Conformation analysis of triphenylphosphine in trans and cis triphenylphosphine-substituted Fischer carbene complexes

The synthesis and selected crystal structures of novel (M = Cr or Mo) and known (M = W) [(CO) 4 (PPh 3 )M = C(OEt)R] complexes, M = Cr, R = 2-thienyl ( 1 ), 2-furyl ( 2 ); M = Mo, R = 2-thienyl ( 3 ), 2-furyl ( 4 ); M = W, R = 2-thienyl ( 5 ), 2-furyl ( 6 ), are presented. Experimental crystal structures and DFT calculations of selected trans- and cis- triphenylphosphine-substituted Fischer carbene complexes, illustrate that the minimum energy conformation of triphenylphosphine (PPh 3 ) in octahedral [(CO) 4 (PPh 3 )ML]-complexes generally have distinct features that can be described in terms of the “ plane of nadir energy ”, a plane linking all points of minimum steric compression between the ligands.
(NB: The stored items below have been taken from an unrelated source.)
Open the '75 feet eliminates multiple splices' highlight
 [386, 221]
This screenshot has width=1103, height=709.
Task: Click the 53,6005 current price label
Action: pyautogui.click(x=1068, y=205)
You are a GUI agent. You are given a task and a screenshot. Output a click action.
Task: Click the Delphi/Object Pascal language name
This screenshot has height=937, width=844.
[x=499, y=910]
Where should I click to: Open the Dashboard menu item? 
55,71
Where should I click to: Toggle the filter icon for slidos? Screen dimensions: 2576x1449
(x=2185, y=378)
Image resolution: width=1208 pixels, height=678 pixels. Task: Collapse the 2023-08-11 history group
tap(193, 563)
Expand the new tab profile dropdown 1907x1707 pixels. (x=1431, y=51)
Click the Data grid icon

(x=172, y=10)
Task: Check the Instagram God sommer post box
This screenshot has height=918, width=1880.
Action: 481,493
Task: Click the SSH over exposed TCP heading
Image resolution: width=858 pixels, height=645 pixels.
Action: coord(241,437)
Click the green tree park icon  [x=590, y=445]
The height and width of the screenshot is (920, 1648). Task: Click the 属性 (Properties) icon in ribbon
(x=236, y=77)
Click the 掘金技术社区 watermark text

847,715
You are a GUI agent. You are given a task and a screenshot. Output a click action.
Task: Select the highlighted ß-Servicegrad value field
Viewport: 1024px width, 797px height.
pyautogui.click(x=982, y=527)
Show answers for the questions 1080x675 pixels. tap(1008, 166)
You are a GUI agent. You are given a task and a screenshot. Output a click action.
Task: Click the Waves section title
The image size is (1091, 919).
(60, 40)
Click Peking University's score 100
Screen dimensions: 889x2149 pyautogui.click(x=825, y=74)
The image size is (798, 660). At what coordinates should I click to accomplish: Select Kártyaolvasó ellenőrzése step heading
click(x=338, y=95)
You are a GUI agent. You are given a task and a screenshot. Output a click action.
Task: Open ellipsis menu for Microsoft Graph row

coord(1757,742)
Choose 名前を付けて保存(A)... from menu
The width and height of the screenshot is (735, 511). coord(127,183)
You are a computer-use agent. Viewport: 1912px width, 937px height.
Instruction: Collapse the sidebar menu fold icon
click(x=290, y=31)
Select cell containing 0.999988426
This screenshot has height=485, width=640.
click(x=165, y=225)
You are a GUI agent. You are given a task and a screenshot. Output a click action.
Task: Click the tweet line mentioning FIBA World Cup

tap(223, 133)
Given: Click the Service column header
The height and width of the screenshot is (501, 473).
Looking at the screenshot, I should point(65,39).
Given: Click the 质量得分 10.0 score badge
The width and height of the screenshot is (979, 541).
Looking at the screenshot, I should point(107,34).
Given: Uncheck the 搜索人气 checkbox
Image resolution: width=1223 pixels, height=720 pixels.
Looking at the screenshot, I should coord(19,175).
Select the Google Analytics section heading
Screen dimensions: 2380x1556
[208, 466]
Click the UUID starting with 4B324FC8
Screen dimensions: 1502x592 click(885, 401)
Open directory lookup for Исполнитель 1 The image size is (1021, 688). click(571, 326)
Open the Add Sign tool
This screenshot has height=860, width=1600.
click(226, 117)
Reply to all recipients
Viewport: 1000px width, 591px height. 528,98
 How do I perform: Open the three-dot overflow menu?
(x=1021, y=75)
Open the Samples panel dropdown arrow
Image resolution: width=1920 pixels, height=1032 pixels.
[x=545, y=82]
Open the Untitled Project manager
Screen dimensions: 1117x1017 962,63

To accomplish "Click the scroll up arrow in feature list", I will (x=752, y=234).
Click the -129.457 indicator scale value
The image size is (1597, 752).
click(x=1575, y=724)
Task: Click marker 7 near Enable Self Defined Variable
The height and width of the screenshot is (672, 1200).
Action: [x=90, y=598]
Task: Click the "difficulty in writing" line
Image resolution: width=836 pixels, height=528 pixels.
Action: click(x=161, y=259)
The generally observed orientation of PPh 3 involves a correlated feathering of the phenyl groups with the P C ipso bond of one phenyl group orientated near parallel to the nadir plane, and a meta carbon (C m ) of the other two phenyl groups orientated as near as possible to the nadir plane, orthogonal to the first. Although the orientation of PPh 3 in 6 - trans , [(CO) 4 (PPh 3 )W = C(OEt)2-furyl], deviates from this, DFT correctly calculated the unexpected and not generally observed PPh 3 orientation.